AGREEMENT
NOW, THEREFORE, in consideration of the foregoing and the respective representations, warranties, covenants and agreements set forth below and for other good and valuable consideration, the receipt and sufficiency of which are hereby acknowledged, the parties hereto, intending to be legally bound, do hereby agree as follows:
1. Certain Definitions. All capitalized terms that are used but not defined herein have the respective meanings ascribed to them in the Merger Agreement. For all purposes of and under this Agreement, the following terms have the following respective meanings:
(a) “Constructive Disposition” means, with respect to a security, a short sale with respect to such security, entering into or acquiring a derivative contract with respect to such security, entering into or acquiring a futures or forward contract to deliver such security or entering into any other hedging or other derivative, swap, “put-call,” margin, securities lending or other transaction that has or reasonably would be expected to have the effect of changing, limiting, arbitraging or reallocating the economic benefits and risks of ownership of such security.
(b) “Termination Date” means the earlier to occur of (i) the Effective Time, (ii) the termination of the Merger Agreement in accordance with its terms, (iii) the receipt of Company Stockholder Approval and the inspectors’ certification of the voting results thereat, and (iv) the date on which any amendment to the Merger Agreement is effected, or any waiver of the Company’s rights under the Merger Agreement is granted, in each case, without the prior written consent of the Stockholders, that (A) diminishes (in any amount) the Per Share Price to be received by the stockholders of the Company, (B) changes the forms of consideration payable to the stockholders of the Company, (C) extends the Termination Date or (D) imposes any additional conditions or obligations that would reasonably be expected to prevent or impede the consummation of the Merger or affect any of the material terms of Article II (The Merger; Effects of the Merger), Section 5.3 (No Solicitation); Article VII (Conditions to Consummation of the Merger) or the defined terms used in such Sections or Articles of the Merger Agreement.

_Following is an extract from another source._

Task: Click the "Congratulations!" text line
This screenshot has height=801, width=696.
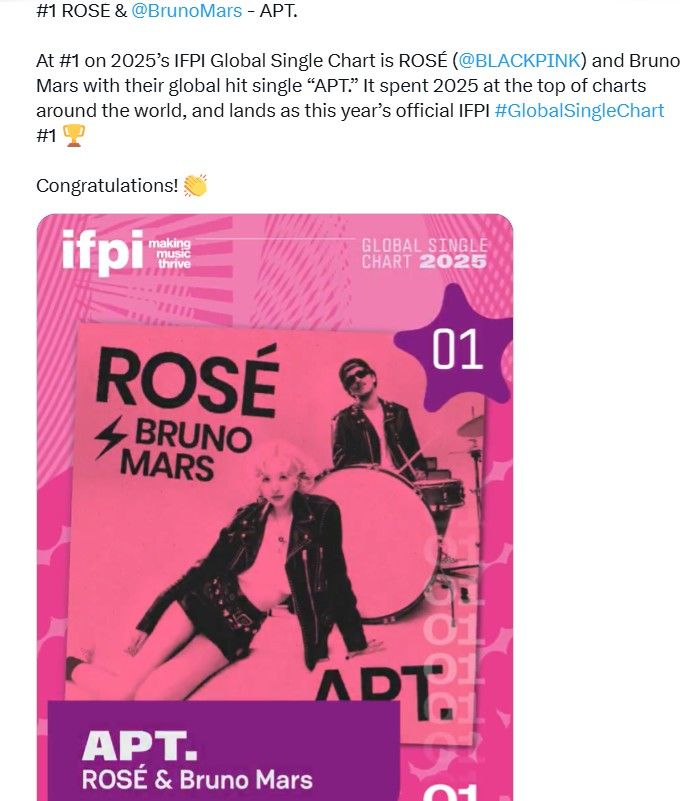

(c) A Person will be deemed to have effected a “Transfer” of a security if such Person, whether voluntarily or involuntarily, directly or indirectly (i) offers, sells, pledges, encumbers, hypothecates, leases, assigns, gifts, grants an option with respect to, transfers, exchanges, tenders or disposes (by merger, by operation of law or otherwise, including by way of Constructive Disposition) of such security or any interest in such security, in each case, other than by testamentary disposition, (ii) creates or permits to exist any liens (other than Permitted Liens), (iii) deposits such security into a voting trust or enters into a voting agreement or arrangement or grants any proxy, power of attorney or other authorization with respect thereto that is inconsistent with this Agreement, or (iv) agrees or commits (whether or not in writing) to take any of the actions referred to in the foregoing clauses (i) through (iii).
2. Transfer Restrictions. From the date of this Agreement until the Termination Date, the Stockholders shall not Transfer (or cause or permit the Transfer of) any of the Covered Shares, or enter into any agreement relating thereto, except with Parent’s prior written consent; provided, however, that the Stockholders may Transfer the Covered Shares pursuant to any trust or will of such Stockholder or by the Laws of intestate succession, provided that, as a condition to any such Transfer, the transferee has agreed with Parent in writing to be bound by the terms of this Agreement and to hold such shares of Company Common Stock subject to all the terms and provisions of this Agreement. Any Transfer or attempted Transfer of any Covered Shares in violation of this Section 2 shall be null and void and of no effect whatsoever.